SCHRIFTLICHE AUFGABE 1: Nenne alle Zeitangaben im Textauszug über die australischen Internierungslager, die eine Jahreszahl oder eine Anzahl von Jahren enthalten.
SCHRIFTLICHE AUFGABE 2: Schreibe den Abschnitt des Textauszugs von "Auf einer Vortragsreise" bis einschließlich "Jahren interniert ist." wörtlich ab.
====== TEXTAUSZUG ======
Internierungslager am Ende der Welt - eine pazifische Lösung

Schiffbrüchige Flüchtlinge vor der Küste Italiens, gerettet von der Hilfsorganisation Cap Anamur. Das waren die beherrschenden Schlagzeilen im Sommer 2004. Bundesinnenminister Otto Schily (SPD) nutzte den Anlass, um ein Konzept der britischen Regierung aufzugreifen und voranzutreiben: die Errichtung von Flüchtlingslagern in Afrika, um Asylbewerber erst gar nicht auf das Territorium der EU zu lassen. Wie solche Lager aussehen könnten, davon überzeugte sich Professor Wolfgang Benz, Leiter des Zentrums für Antisemitismusforschung der TU Berlin - in Australien.

Auf einer Vortragsreise im November 2004 konnte Wolfgang Benz eines von sechs Internierungslagern für Asylsuchende in Australien besuchen: das Villawood Immigration Detention Centre, südwestlich von Sydney. Die australische Regierung hatte den Besuchswunsch des renommierten Forschers zwar ausdrücklich abgelehnt, doch es fanden sich andere Wege, in den streng bewachten Komplex zu gelangen. Durch die Sicherheitseinrichtungen war das Lager für Professor Benz schon von weitem zu erkennen: "Zwei Metallzäune, dazwischen ein Verhau aus jenem rasiermesserscharfen gerollten Sägeblatt, das den einstigen Stacheldraht als harmlose Spielerei erscheinen lässt. Ein Menschenkäfig, der Beobachtung in beide Richtungen zulässt", so beschrieb er das Gesehene. Dass diese Einrichtungen nicht nur einer kurzzeitigen Internierung dienen, zeigt der Fall eines Sudanesen, der seit sieben Jahren interniert ist.
====== DATENSÄTZE ======
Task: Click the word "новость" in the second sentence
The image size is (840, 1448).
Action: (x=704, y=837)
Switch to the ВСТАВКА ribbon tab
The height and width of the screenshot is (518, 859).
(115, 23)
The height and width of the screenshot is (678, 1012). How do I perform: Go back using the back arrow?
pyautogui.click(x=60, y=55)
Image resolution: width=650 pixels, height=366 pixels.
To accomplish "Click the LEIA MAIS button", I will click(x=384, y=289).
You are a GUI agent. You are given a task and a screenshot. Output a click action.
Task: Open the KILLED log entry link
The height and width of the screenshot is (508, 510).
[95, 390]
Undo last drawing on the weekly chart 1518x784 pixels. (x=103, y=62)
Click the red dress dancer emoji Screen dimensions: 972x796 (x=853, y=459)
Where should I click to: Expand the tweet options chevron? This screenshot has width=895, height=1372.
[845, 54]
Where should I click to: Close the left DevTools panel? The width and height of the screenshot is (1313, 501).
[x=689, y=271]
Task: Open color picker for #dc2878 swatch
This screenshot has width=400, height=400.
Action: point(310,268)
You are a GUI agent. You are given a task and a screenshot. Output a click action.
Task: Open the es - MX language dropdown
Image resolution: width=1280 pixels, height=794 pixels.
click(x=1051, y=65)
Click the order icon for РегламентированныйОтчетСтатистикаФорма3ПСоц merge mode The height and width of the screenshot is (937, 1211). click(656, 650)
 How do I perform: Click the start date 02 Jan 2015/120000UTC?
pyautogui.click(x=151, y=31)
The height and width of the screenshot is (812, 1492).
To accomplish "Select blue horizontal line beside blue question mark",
======
ERGEBNIS DER AUFGABE 1: im Sommer 2004; im November 2004; seit sieben Jahren

ERGEBNIS DER AUFGABE 2:
Auf einer Vortragsreise im November 2004 konnte Wolfgang Benz eines von sechs Internierungslagern für Asylsuchende in Australien besuchen: das Villawood Immigration Detention Centre, südwestlich von Sydney. Die australische Regierung hatte den Besuchswunsch des renommierten Forschers zwar ausdrücklich abgelehnt, doch es fanden sich andere Wege, in den streng bewachten Komplex zu gelangen. Durch die Sicherheitseinrichtungen war das Lager für Professor Benz schon von weitem zu erkennen: "Zwei Metallzäune, dazwischen ein Verhau aus jenem rasiermesserscharfen gerollten Sägeblatt, das den einstigen Stacheldraht als harmlose Spielerei erscheinen lässt. Ein Menschenkäfig, der Beobachtung in beide Richtungen zulässt", so beschrieb er das Gesehene. Dass diese Einrichtungen nicht nur einer kurzzeitigen Internierung dienen, zeigt der Fall eines Sudanesen, der seit sieben Jahren interniert ist.